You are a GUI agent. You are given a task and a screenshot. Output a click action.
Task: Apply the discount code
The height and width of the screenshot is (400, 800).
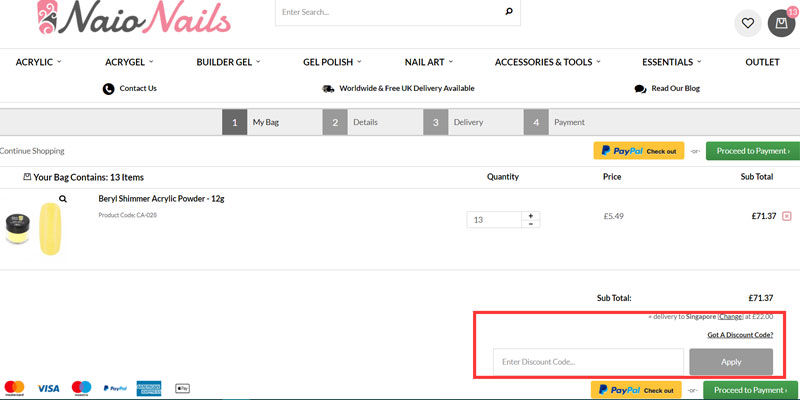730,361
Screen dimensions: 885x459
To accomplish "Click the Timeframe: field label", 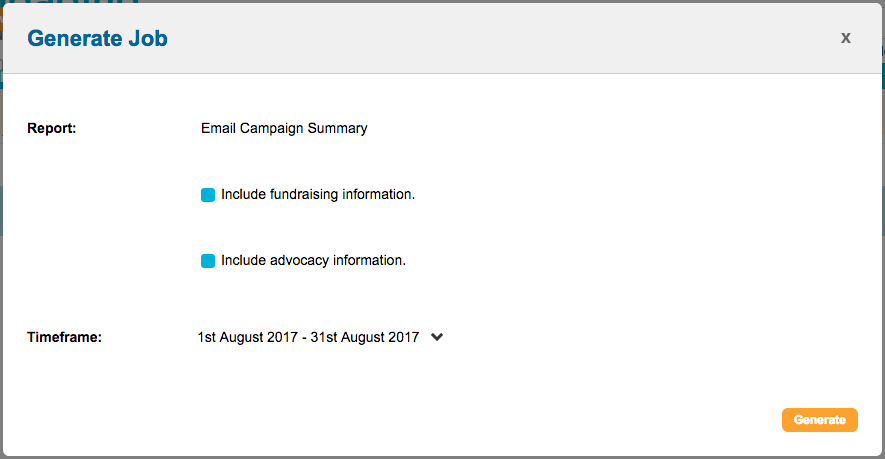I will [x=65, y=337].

_____

**WHAT THIS TASK INVOLVES:**
Pull out every line above that contains the word "screenshot", copying each one unchanged.

**FINISHED EXERCISE:**
You are a GUI agent. You are given a task and a screenshot. Output a click action.
The height and width of the screenshot is (400, 800).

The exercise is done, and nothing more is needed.